• Exercise description:
Return, word for word, the lines of the listing below from the one with "Task: Expand the" through the one with "1568x781 pixels.", and no other lines.

• Supplied records:
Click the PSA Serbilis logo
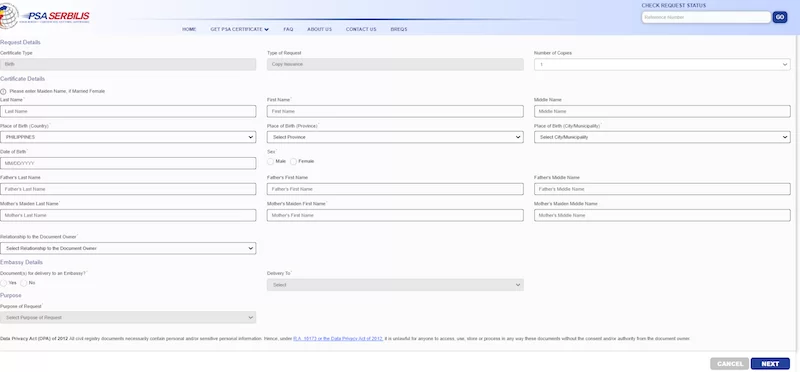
--
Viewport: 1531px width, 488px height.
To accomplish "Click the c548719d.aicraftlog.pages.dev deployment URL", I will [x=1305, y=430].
* * *
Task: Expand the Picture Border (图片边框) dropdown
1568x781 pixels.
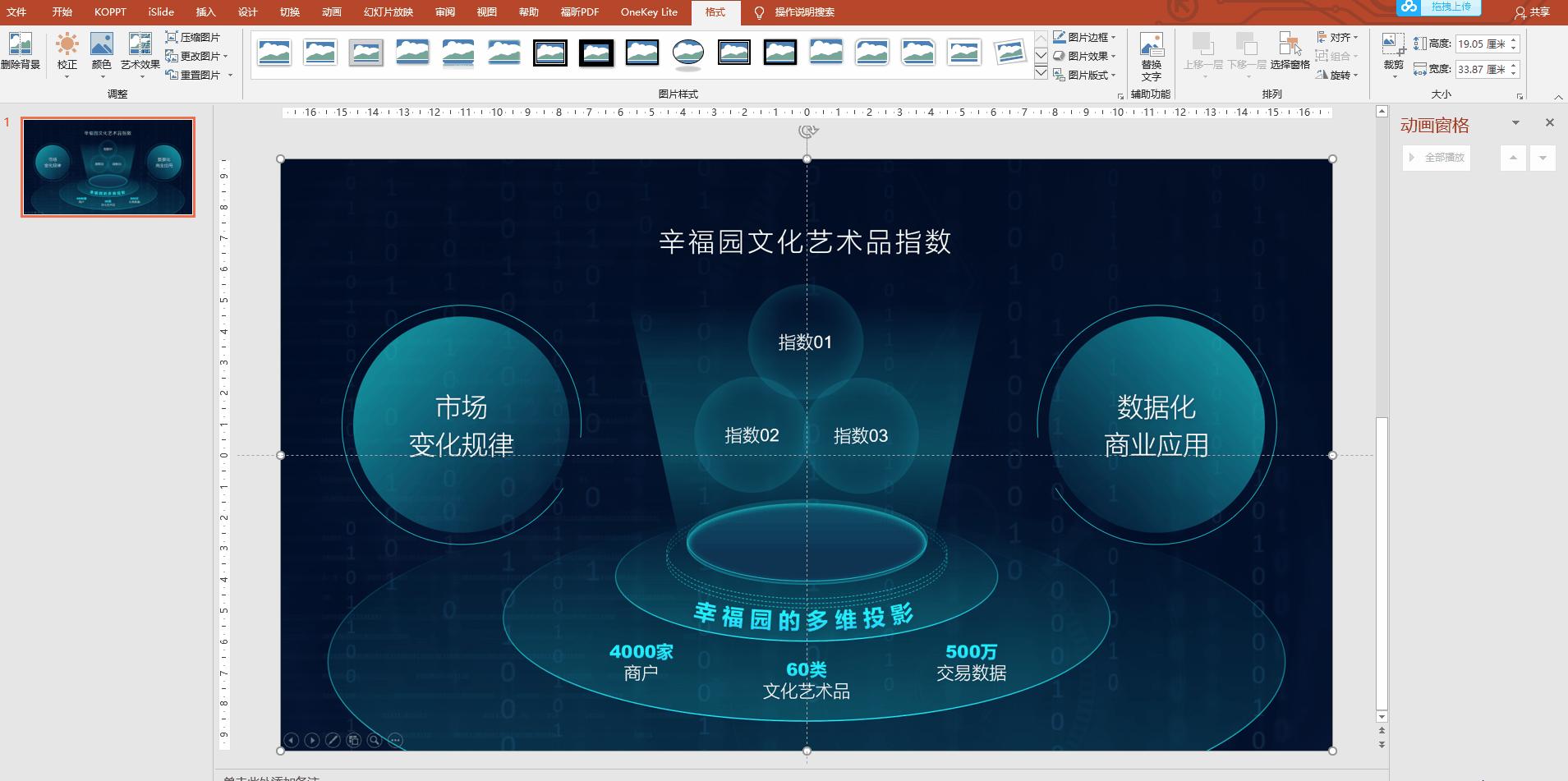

• Output for this task:
Task: Expand the Picture Border (图片边框) dropdown
1568x781 pixels.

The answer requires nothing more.